# Exercise details:
Reproduce the listing below line for line, leaving out the pictures.

Begin

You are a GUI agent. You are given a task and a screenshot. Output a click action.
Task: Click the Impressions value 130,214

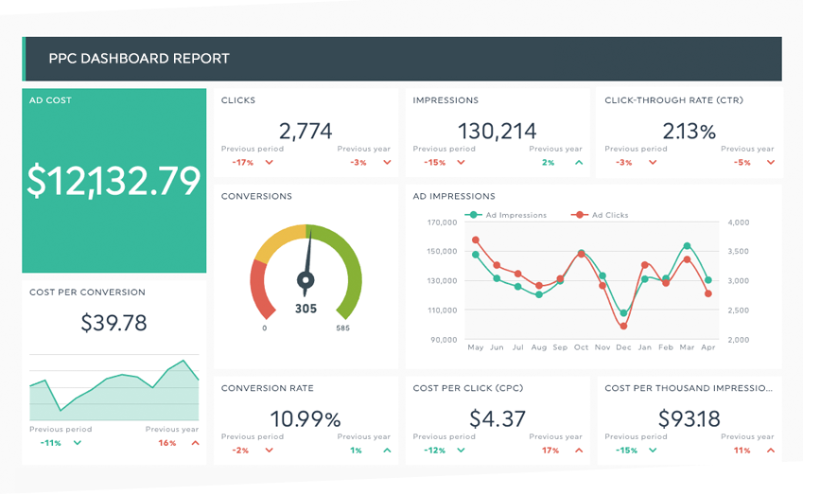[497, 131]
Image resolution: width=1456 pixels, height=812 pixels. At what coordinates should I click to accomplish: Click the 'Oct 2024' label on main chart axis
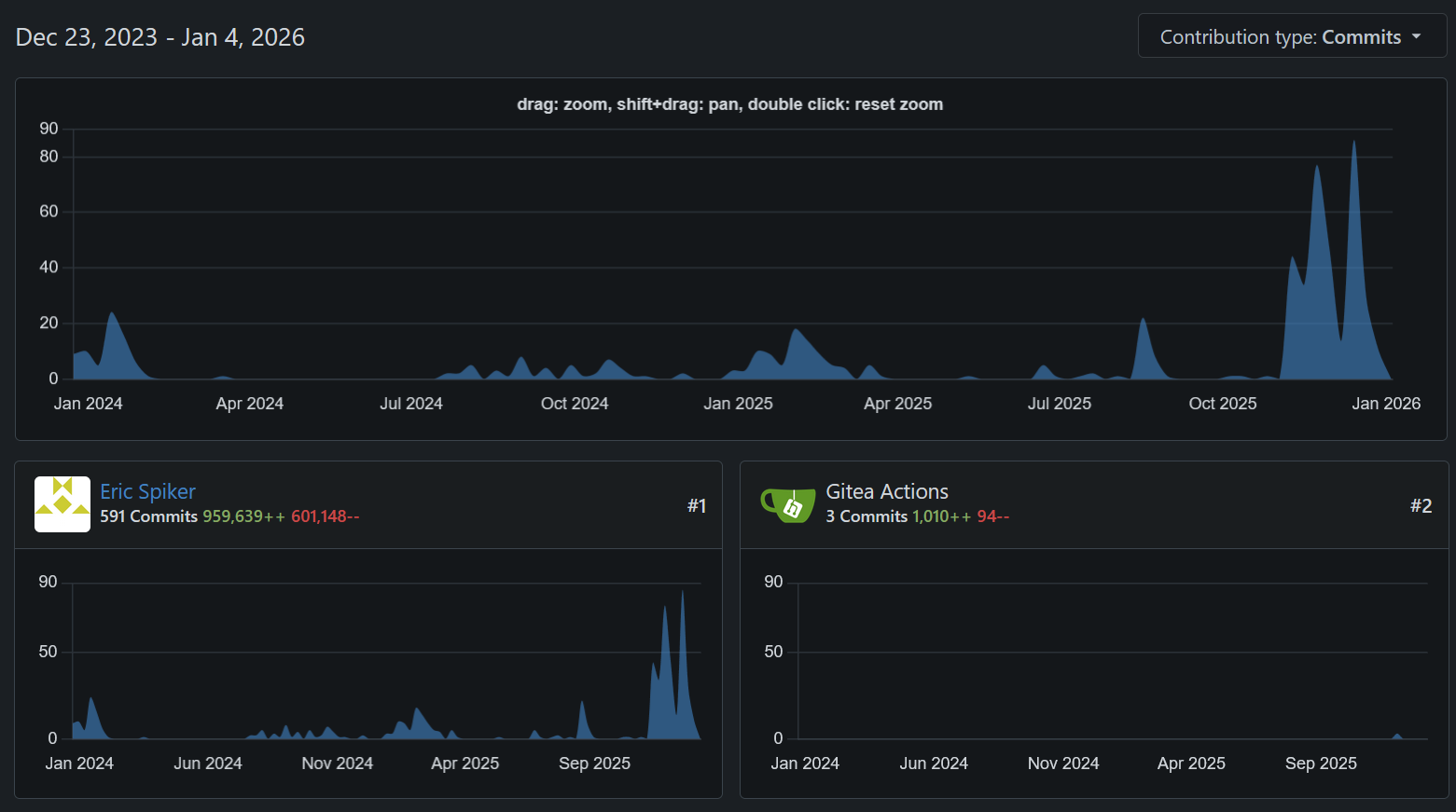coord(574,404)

End

# The reply:
You are a GUI agent. You are given a task and a screenshot. Output a click action.
Task: Click the Impressions value 130,214

[497, 131]
Image resolution: width=1456 pixels, height=812 pixels. At what coordinates should I click to accomplish: Click the 'Oct 2024' label on main chart axis
coord(574,404)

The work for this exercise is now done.